A characteristic of GBM is sigma decay, or variance drag, represented in the formula by the `- 0.5 * daily_sigma^2` term. Because of this, the median price path tends to drift downward over time, even with a neutral drift (`daily_mu = 0`).

In practice, this means the simulation generates more "downward" charts than "10x" charts. However, the system remains mathematically fair: the high-magnitude gains from a single "up" chart (e.g., a 1000% move) compensate for the frequent, smaller losses of "down" charts. The expected value of the price at any time T remains `price_0 * exp(daily_mu * T)`.

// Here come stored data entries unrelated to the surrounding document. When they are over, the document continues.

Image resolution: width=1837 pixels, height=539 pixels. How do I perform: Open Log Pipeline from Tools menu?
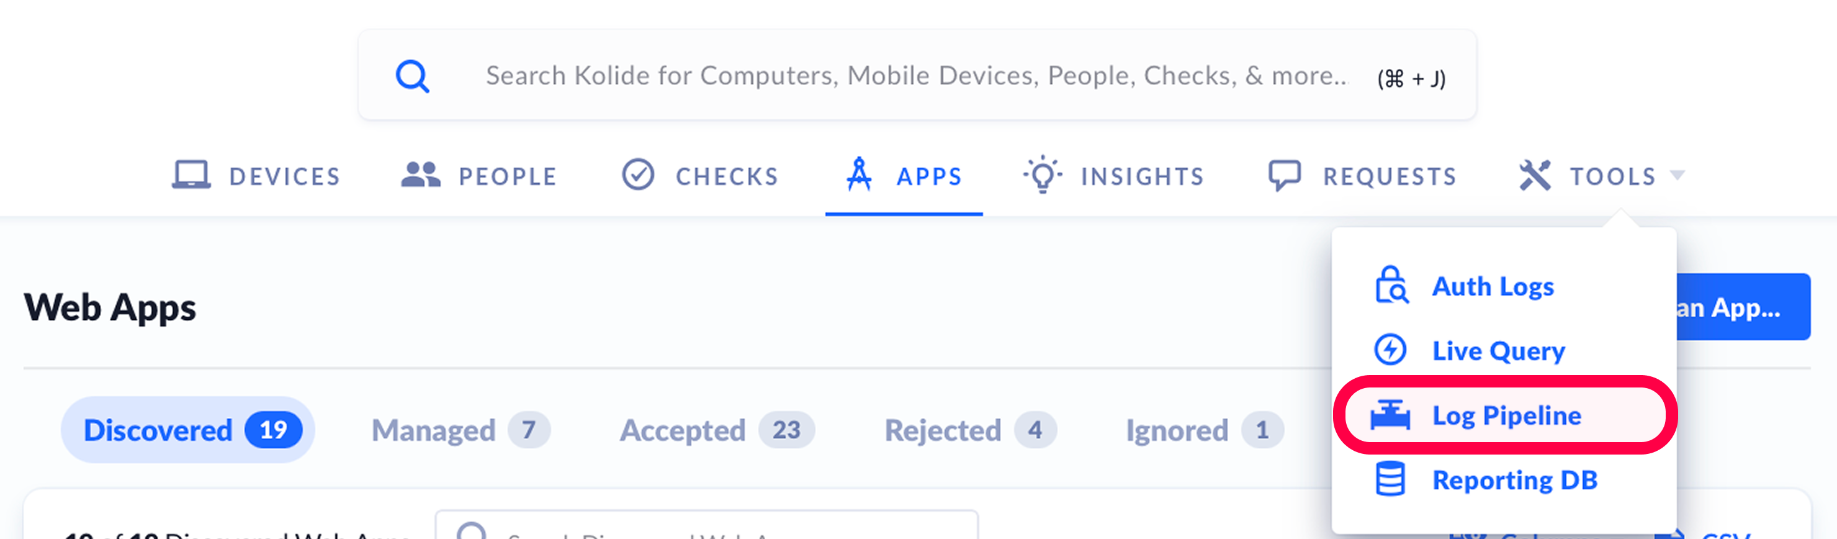pyautogui.click(x=1506, y=415)
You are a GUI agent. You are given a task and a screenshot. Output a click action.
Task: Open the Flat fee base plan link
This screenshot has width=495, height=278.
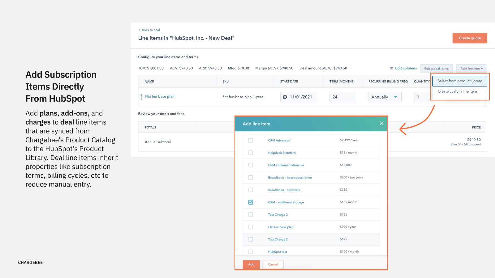tap(159, 96)
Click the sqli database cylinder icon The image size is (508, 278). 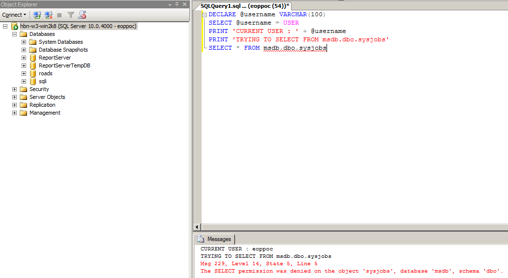(33, 81)
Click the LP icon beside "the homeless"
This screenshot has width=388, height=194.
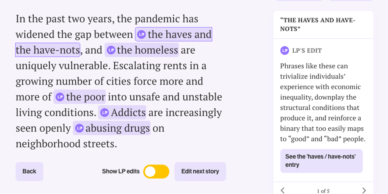[111, 50]
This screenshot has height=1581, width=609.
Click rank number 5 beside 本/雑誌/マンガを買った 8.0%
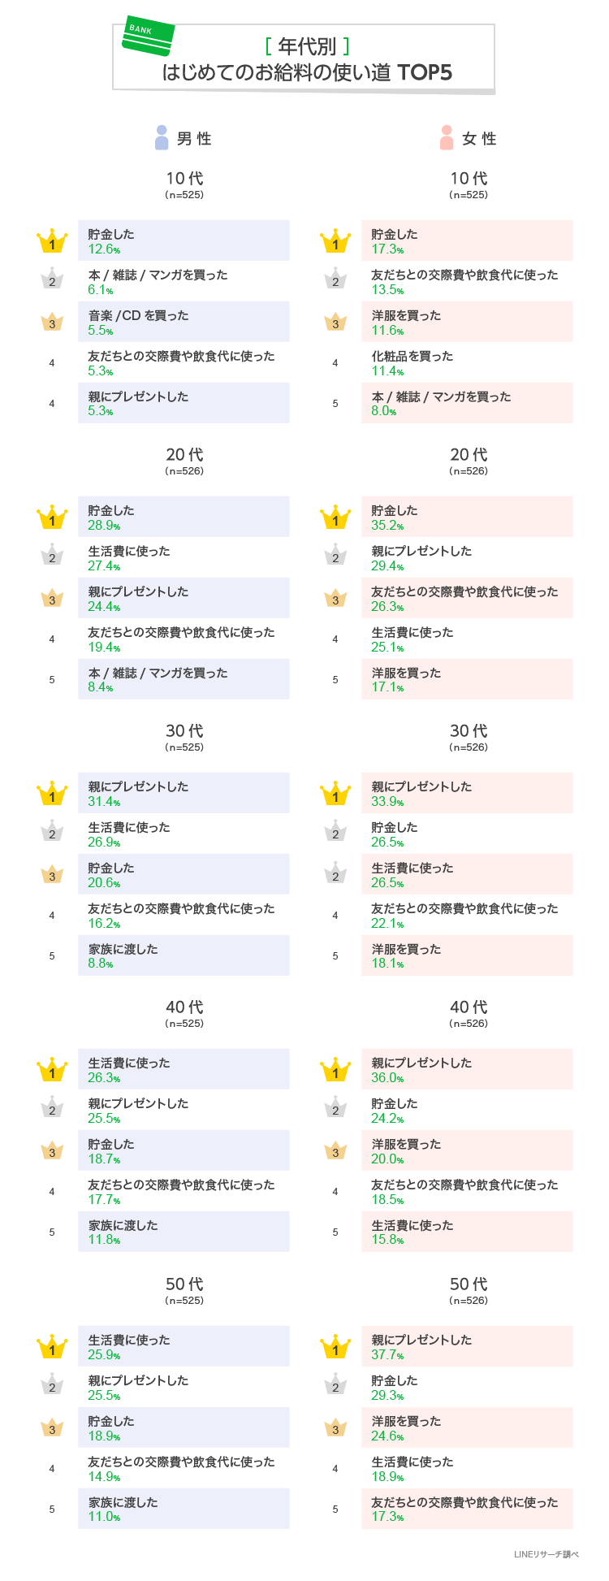point(335,404)
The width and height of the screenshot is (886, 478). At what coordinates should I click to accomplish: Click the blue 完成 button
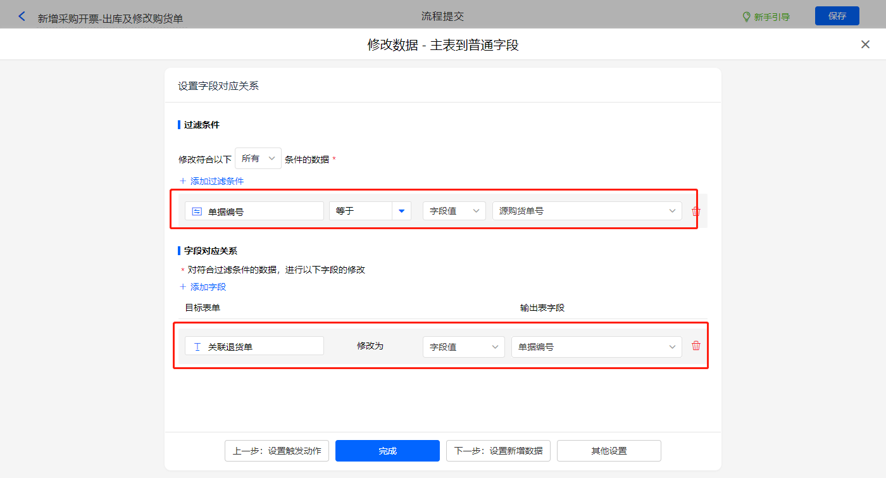pos(387,451)

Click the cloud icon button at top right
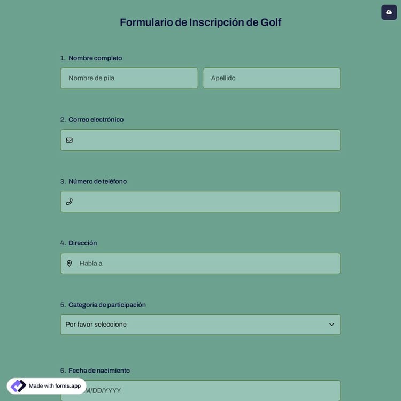tap(389, 12)
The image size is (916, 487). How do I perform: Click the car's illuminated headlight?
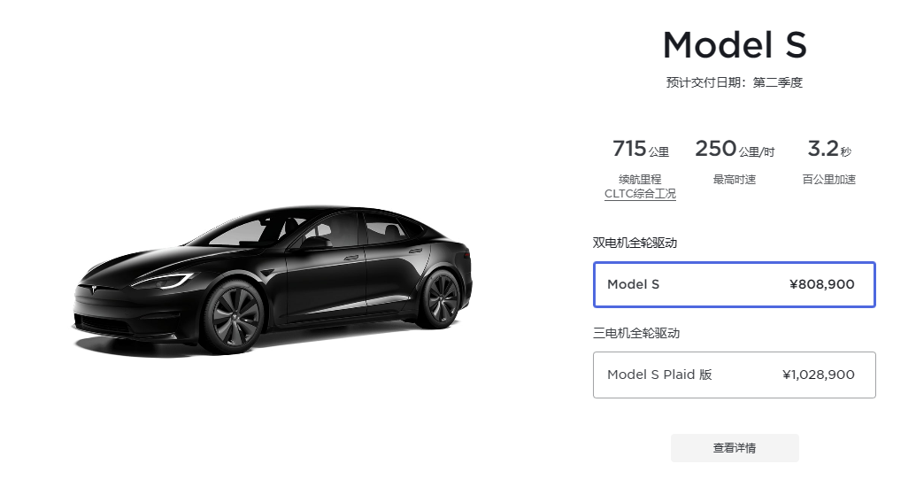tap(163, 281)
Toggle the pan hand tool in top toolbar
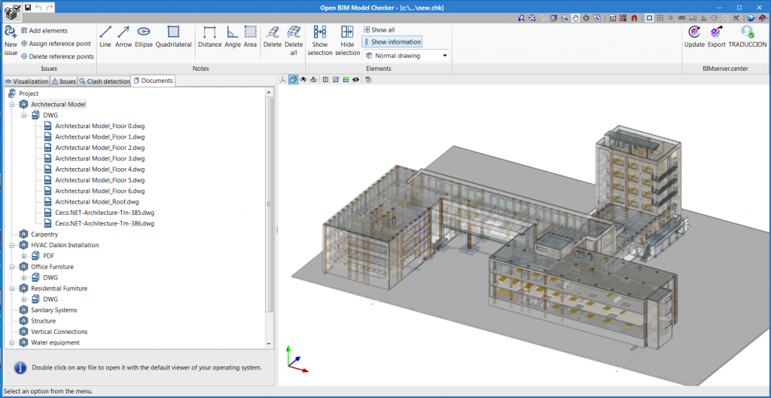 point(574,17)
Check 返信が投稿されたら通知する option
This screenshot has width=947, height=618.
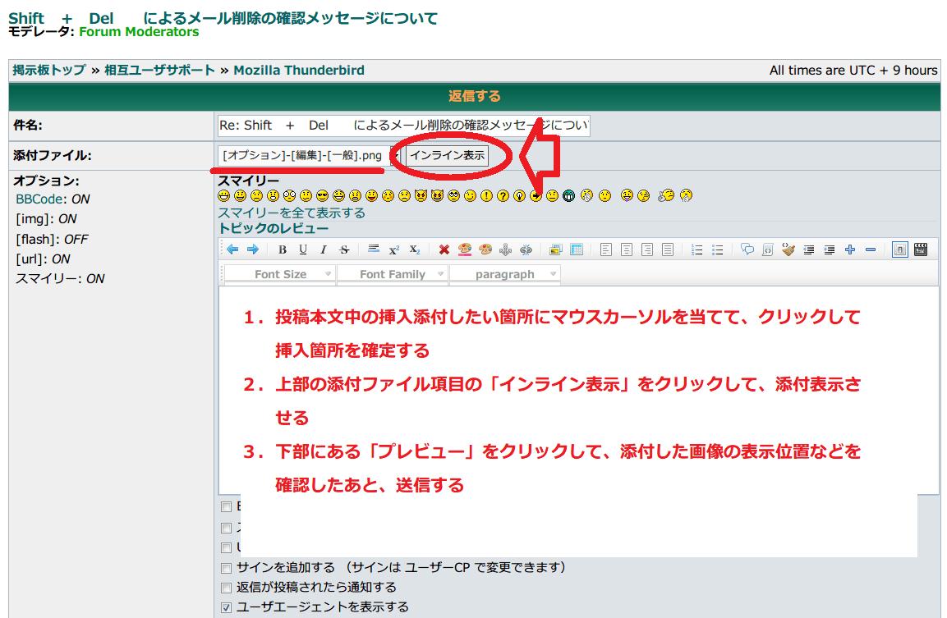[x=226, y=588]
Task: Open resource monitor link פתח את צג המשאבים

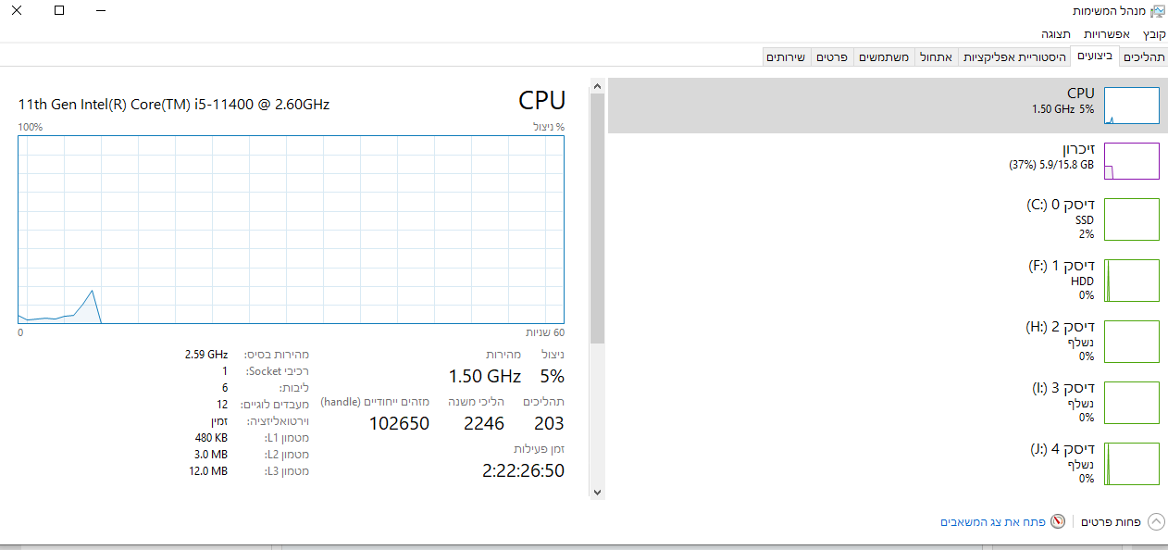Action: click(x=993, y=522)
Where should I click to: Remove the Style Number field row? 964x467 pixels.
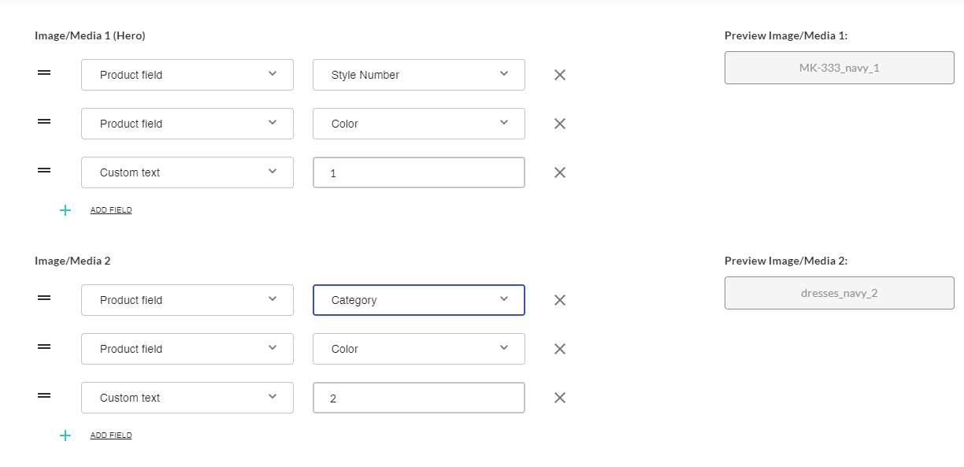560,75
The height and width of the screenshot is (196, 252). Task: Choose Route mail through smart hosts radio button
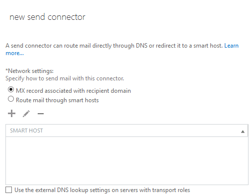(x=11, y=99)
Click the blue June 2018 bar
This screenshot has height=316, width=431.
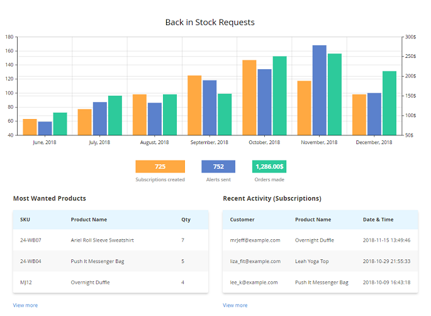(x=45, y=128)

### Mathematical Expectation and Skew

Mathematically, the goal for a Turbo trader is to identify when a path is entering its "right-tail" phase. While the expectation `E[price_t]` is `S_0`, the high variance allows for localized momentum. In the short run, the random shock `epsilon_t` can overcome the `-0.5 * sigma^2` decay, allowing for profitable exits before the long-term mathematical gravity of the log-normal distribution takes over.